How to make sure you are successful: final tips
The most successful candidates are the ones who present as genuine people who will be easy to get along with on a daily basis. You will be nervous, so expect to be nervous. Here are some further tips to help you make the dream residency yours:
1. Practice with people who don’t know you well
They will give you the best and most real advice. The camera doesn’t lie either. Record you practicing and prepare to be honest with yourself about areas to improve. This is not the time for family and friends, who may only see the best of you.
2. Read the ‘values’ or ‘mission statement’ of your interview institutions
They may have them, they may not. These can seem a bit vague and non-specific when read at first, but you can guarantee that all the important staff members will have been involved in creating them and signing them off. You don’t have to be able to evidence how you fly the flag for each value, but try making one into a talking point in a practice interview.
3. Take notes
Practice this in mock interviews. Don’t make this important interview your first one! Taking a few brief notes will help you refer to something specific if you chose to send a thank you note or email (which you should). When they speak, making notes will show you are taking them seriously. Also try to look up for eye contact.

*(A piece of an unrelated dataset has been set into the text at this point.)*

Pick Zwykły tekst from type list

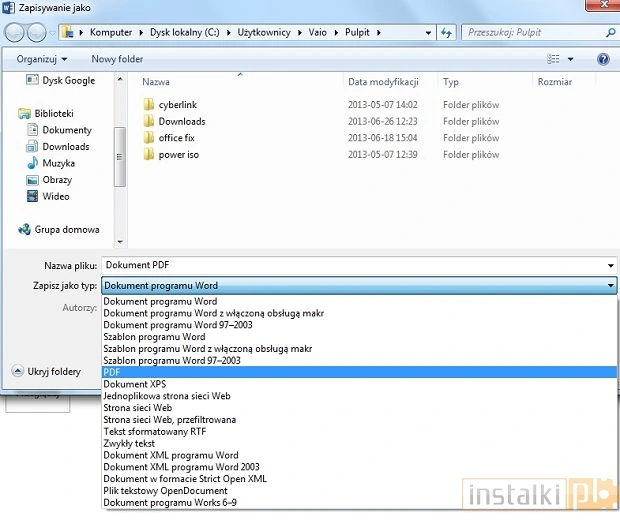(131, 443)
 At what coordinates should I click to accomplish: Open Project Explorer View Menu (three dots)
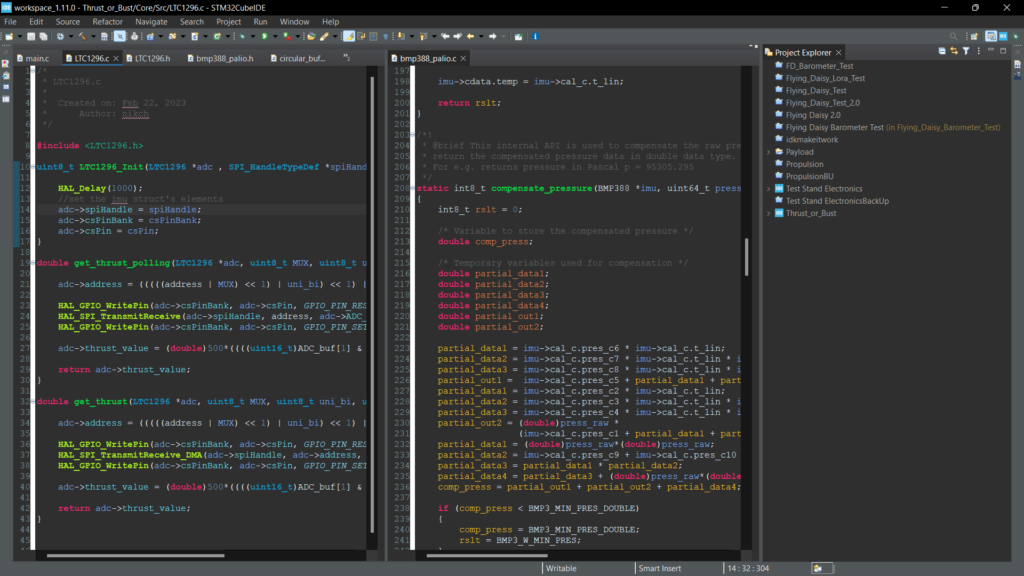click(979, 52)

4. All contact is part of the interview
The emails you send to arrange time and place should be warm, polite and typo-free. Any phone contact with the institution makes an impression. Consider all optional events as mandatory. Not everyone will. These are a chance to meet faculty and maybe even spend some one-on-one time with the people who then interview you.
Treat everyone you come across with respect, including all fellow applicants. You could be working with them in future and you never know who might be watching.
5. Most importantly, give yourself time
This applies at every stage. Schedule time for prep, mock interviews and research. Arrive in the city the night before, leave plenty of time to get there so you do not appear rushed or disheveled.